Well, what fans there were, anyway.
And, that's been the continuing problem. The Warriors haven't cracked the 30,000-mark at the Halawa turnstiles since the 2005 season opener's sellout for Southern California, 10 home games ago.
Now that they come home at 5-2 (3-1 in the Western Athletic Conference), fresh off only the second sweep of back-to-back road games in their 28-year WAC history, you wonder if that will change for Saturday's game with Idaho. Will the nearly point-a-minute production on the road bring out the fringe fans, the wait-and-see element, the frustrated and fed-up and the just plain curious that have been missing?
You would hope so because this might be the most explosive team the Warriors have had. It is an offense that is a threat to score on any play and from anywhere. The defense, too, has become big-play oriented. Even if sometimes in more ways than you'd like.

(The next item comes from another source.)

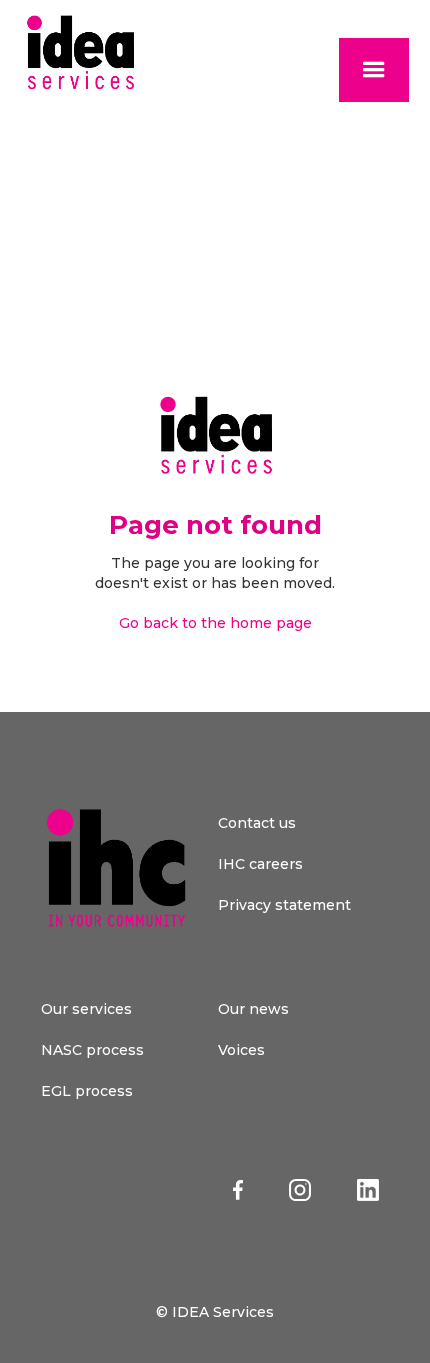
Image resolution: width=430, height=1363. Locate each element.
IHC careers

Still, winning on the road has traditionally been the best of sales pitches for UH sports teams, a hard-earned stamp of validation for those who have proven their mettle across time zones. And these Warriors have done a pretty good job of that this month. Never mind that Fresno State and New Mexico State are a combined 3-11 this season, winning in Bulldog Stadium and in the Mountain Time Zone has never come easy for UH teams. Usually it hasn't come at all.
But this year's team has managed to do it and do it with a flourish. It has lit up road scoreboards as well as opposing ball-carriers with regularity. Even its losses at Alabama and Boise State have been competitive and entertaining. What blowing out there has been has been done by the Warriors.
Yet, to this point, winning back the crowds has proven more difficult than attacking a two-deep zone. Overcoming a Brand X home schedule, a scarcity of parking, residual complaints about premium seating, logos, pay-per-view options and all the rest have proven a bigger challenge than elevation.
The thing is, you know UH fans are out there. Their presence and passion are confirmed on radio call-in shows, the internet and at the water cooler where there is a buzz. On game day, however, many of them apparently are tailgating at home and elsewhere. They are crowding around TV sets. They just haven't found their way into Aloha Stadium in once-upon-a-time numbers.
"We have a great football team that can excite people and we're going to try to win this thing out," quarterback Colt Brennan promised. "So, I'd definitely get there."
Over the past two weeks the Warriors have stolen the show in homecoming festivities at Fresno State and New Mexico State. Now that the Warriors' homecoming has arrived for this week, you wonder how many of their fans will come home?